[Stored items]
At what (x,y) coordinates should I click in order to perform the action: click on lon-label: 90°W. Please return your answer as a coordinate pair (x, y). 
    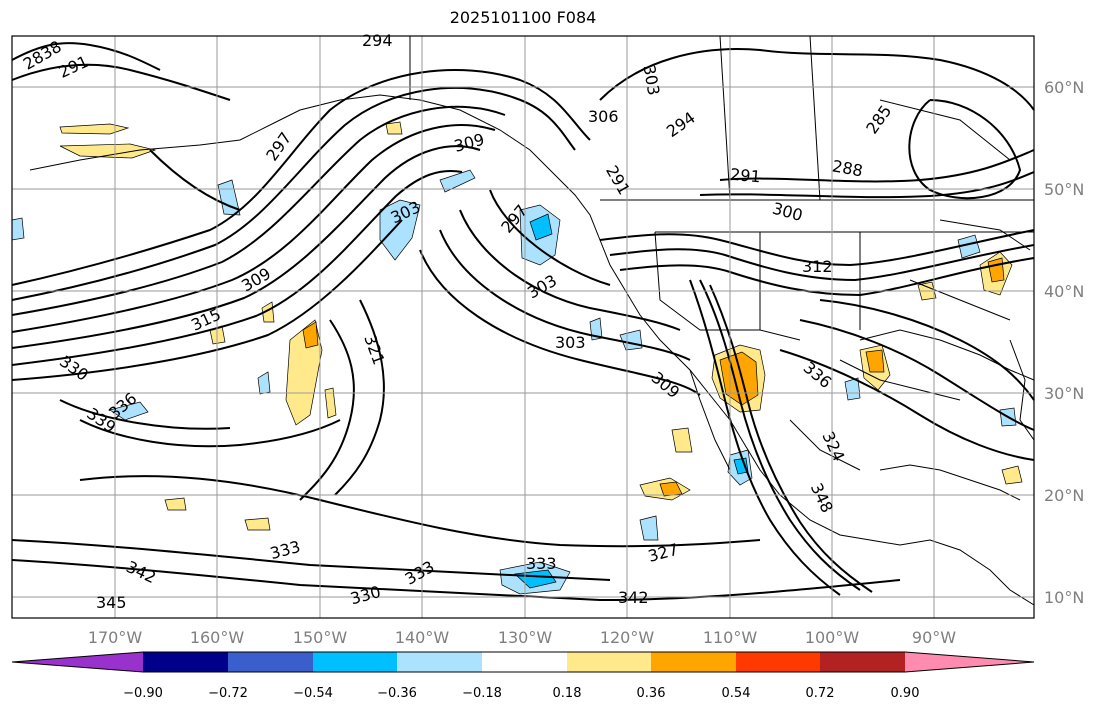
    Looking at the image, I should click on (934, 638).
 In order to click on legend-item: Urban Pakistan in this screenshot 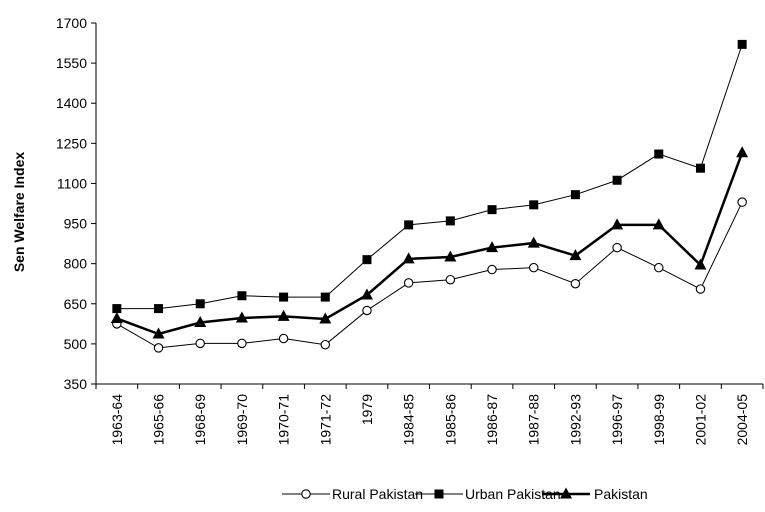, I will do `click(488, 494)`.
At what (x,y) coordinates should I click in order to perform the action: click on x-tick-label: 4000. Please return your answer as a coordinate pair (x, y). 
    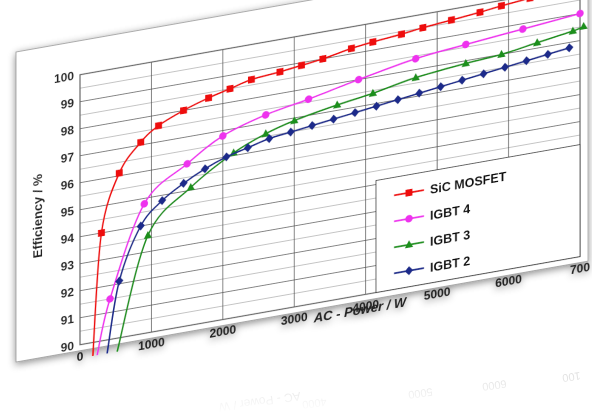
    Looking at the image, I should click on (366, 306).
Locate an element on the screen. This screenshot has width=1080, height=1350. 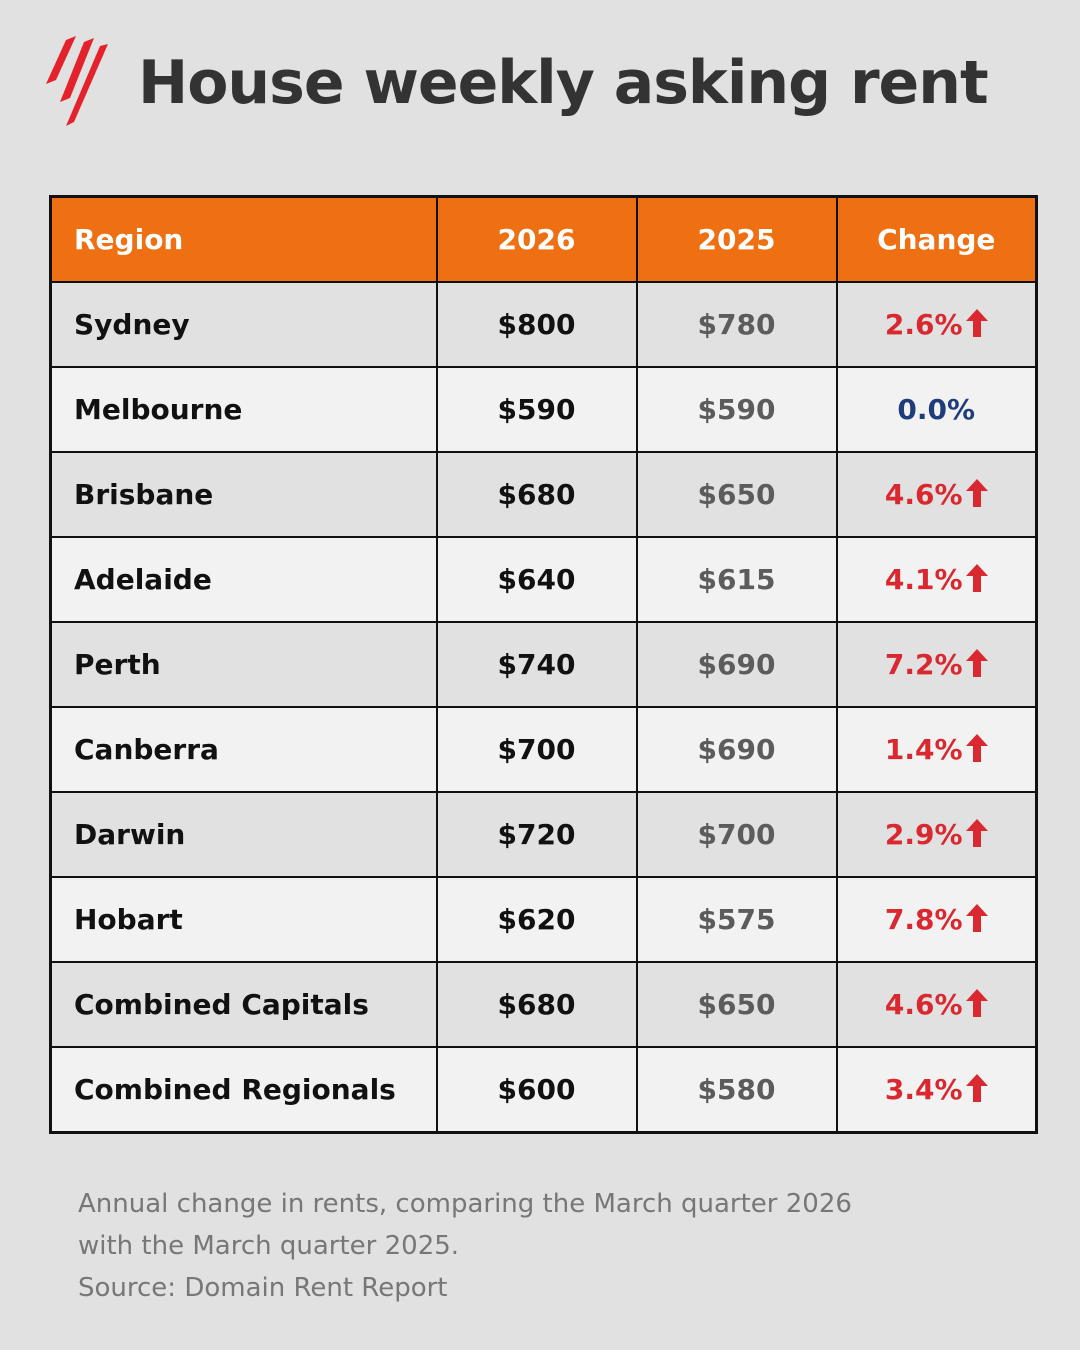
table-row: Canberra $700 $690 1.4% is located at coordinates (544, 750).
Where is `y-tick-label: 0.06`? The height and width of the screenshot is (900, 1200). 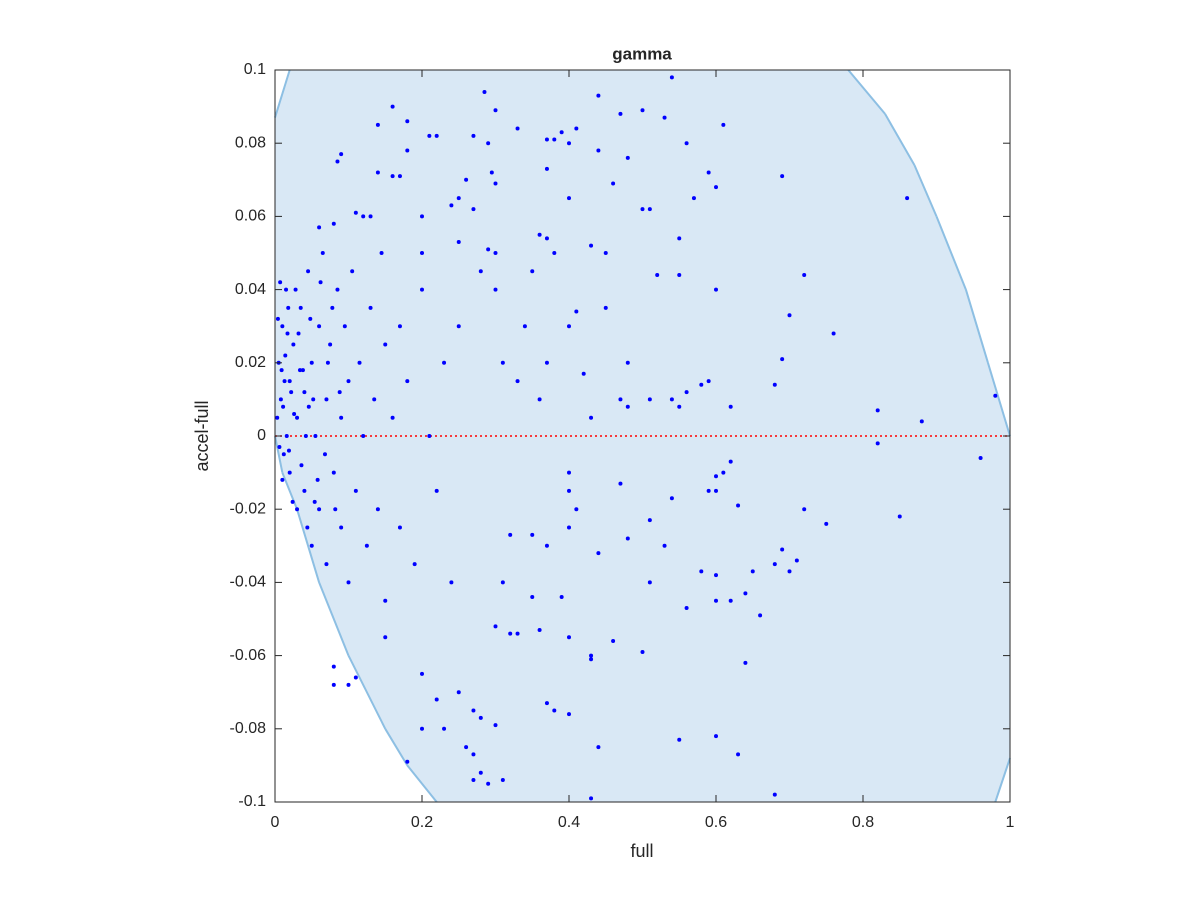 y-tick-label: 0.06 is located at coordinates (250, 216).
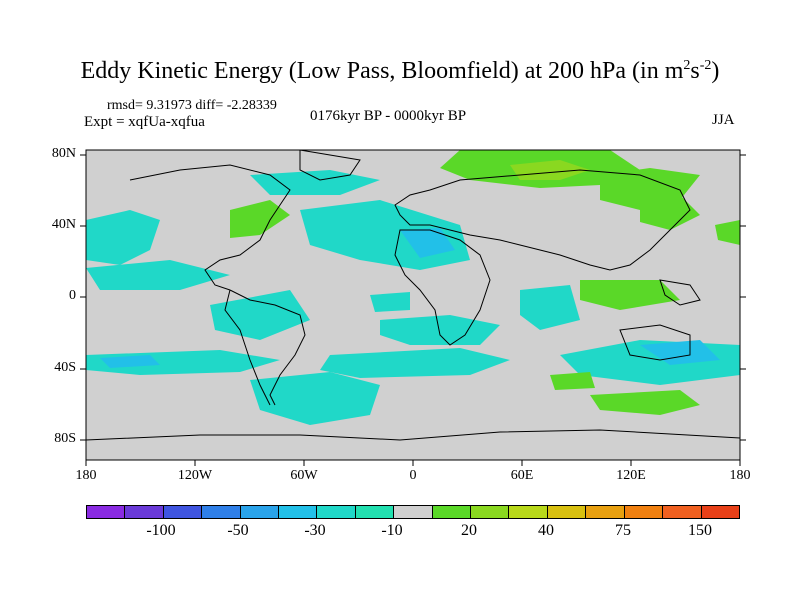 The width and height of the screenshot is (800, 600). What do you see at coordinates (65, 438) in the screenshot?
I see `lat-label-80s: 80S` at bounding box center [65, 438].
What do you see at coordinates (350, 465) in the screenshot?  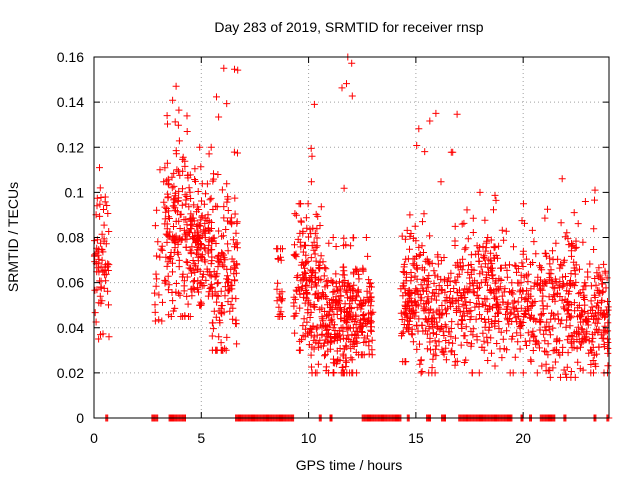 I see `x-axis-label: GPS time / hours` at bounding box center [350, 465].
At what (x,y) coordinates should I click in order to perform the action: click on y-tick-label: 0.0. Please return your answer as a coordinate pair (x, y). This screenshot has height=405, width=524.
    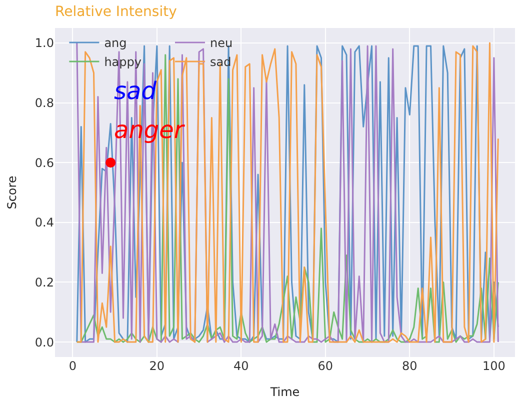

EXERCISE DESCRIPTION - Return the part of the items above that opens with the line containing "on x-tick-label: 4000." and closes with the line containing "Looking at the image, I should click on (366, 306).", both lines included, repeating each line exactly. Leave the pictures out of your answer.

RESPONSE TO THIS TASK -
At what (x,y) coordinates should I click in order to perform the action: click on x-tick-label: 4000. Please return your answer as a coordinate pair (x, y). 
    Looking at the image, I should click on (366, 306).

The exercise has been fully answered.